2. **More CVE entries** — `data/web_server_cves.json`. Schema is documented in the file header.
3. **More framework extractors** — route + model extraction for Ruby on Rails, Phoenix, ASP.NET Core, Gin, Rocket, etc. would all be welcome.

### Run the test suite

```bash
pip install -e ".[test]"
pytest
```

Tests use fixture directories under `tests/fixtures/` — point the classifier at each, assert the expected category + features.

## What this is NOT

- **Not a security scanner.** It surfaces runtime CVEs on the container base image, but the rest of the code is for understanding, not vulnerability detection.
- **Not a deployment tool.** It tells you what the deployment looks like; it doesn't deploy anything.
- **Not a replacement for a README.** It generates a structural sketch; humans still write the narrative.

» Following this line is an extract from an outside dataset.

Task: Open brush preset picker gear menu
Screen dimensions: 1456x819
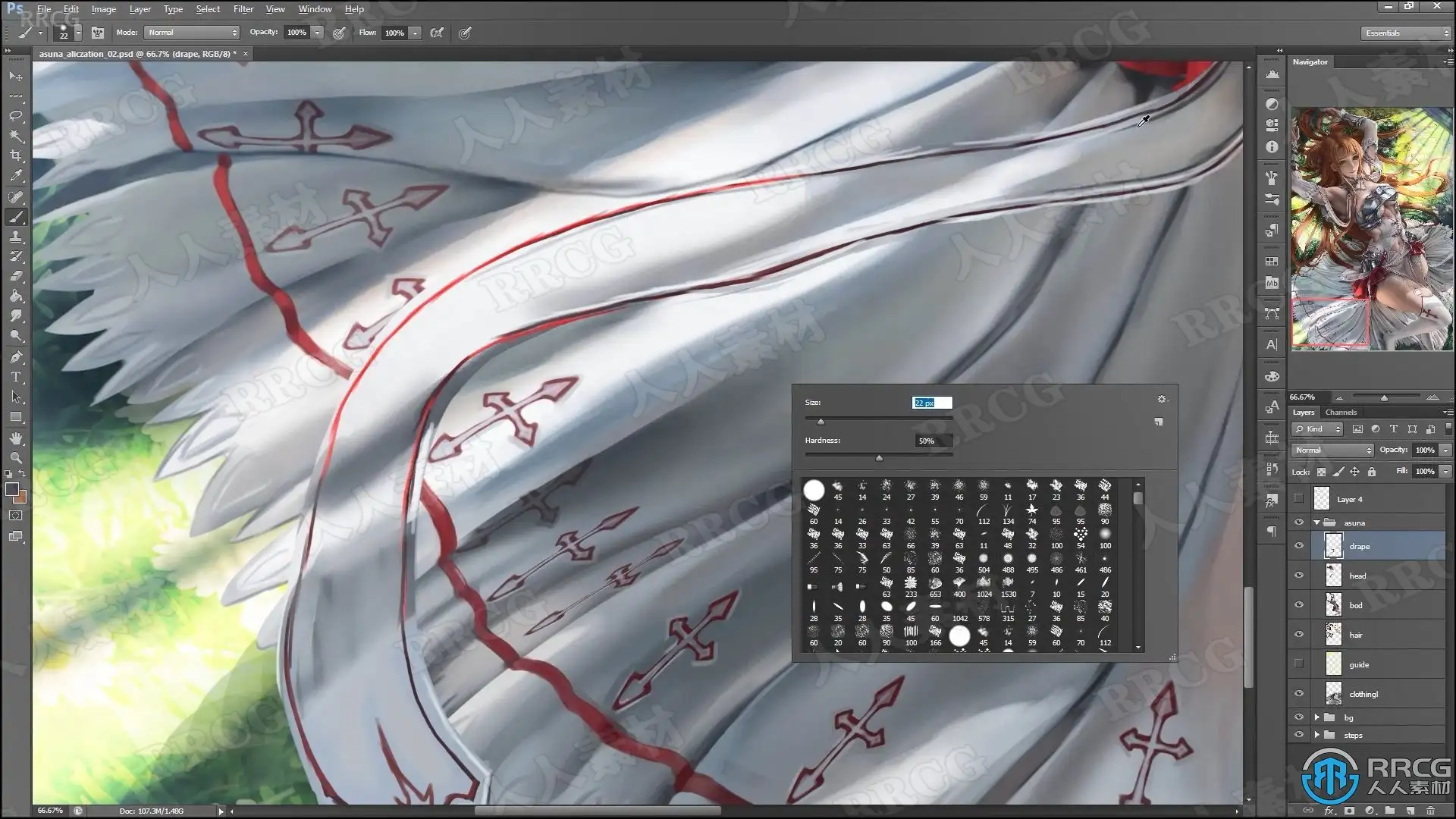Action: (1161, 399)
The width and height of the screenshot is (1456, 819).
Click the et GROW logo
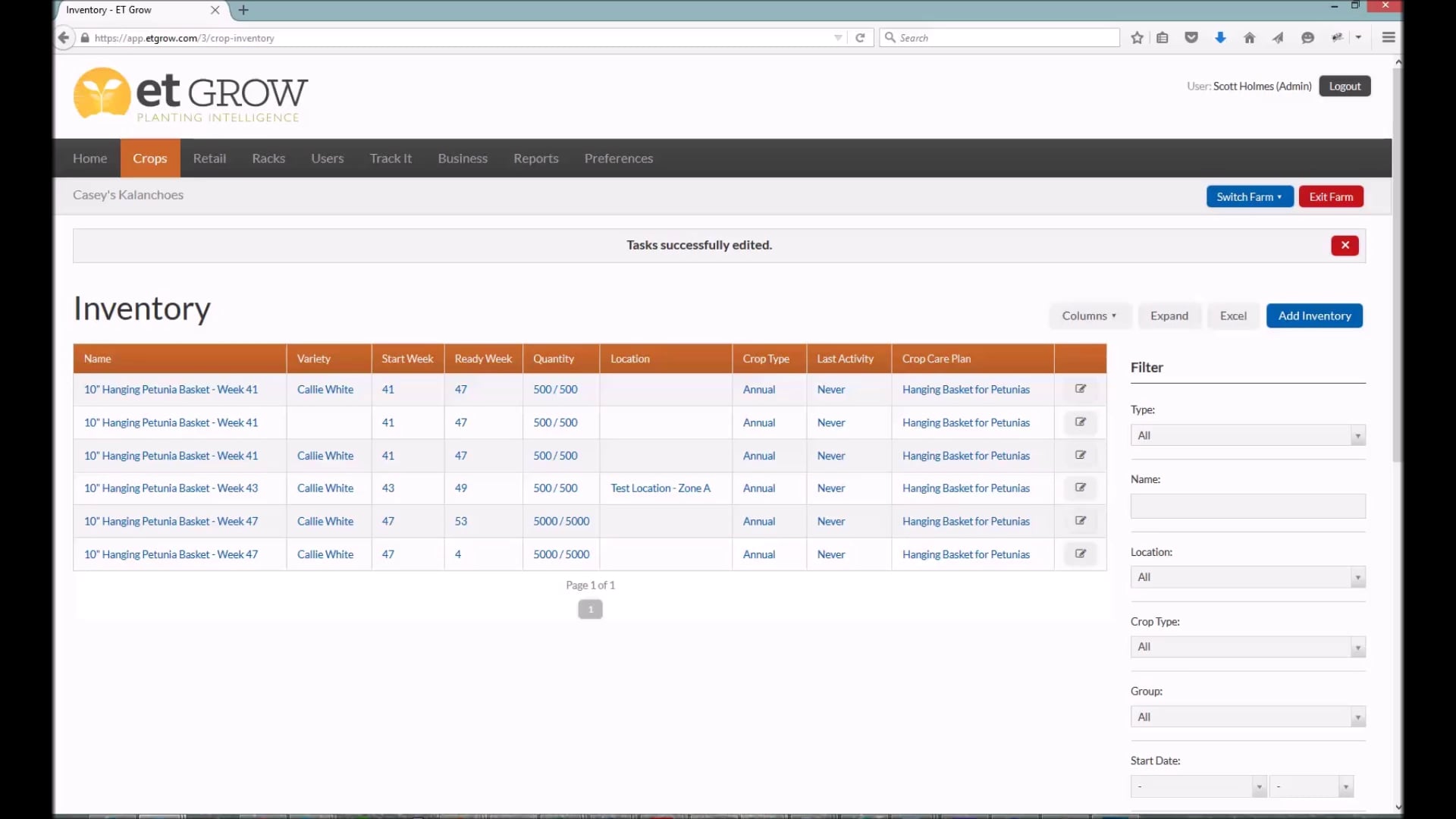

If you want a full security analysis + fix pipeline that uses this internally, see [Codefixer](https://codefixer.ai) (closed-source).

## License

MIT — see [LICENSE](LICENSE). Use it however you want. Attribution appreciated but not required.

## Acknowledgements

Extracted from Codefixer's `hosting_requirements` + `app_description` analyzers. The category-fingerprint approach was inspired by Sourcegraph's "what is this repo?" tooling and the way Backstage classifies services.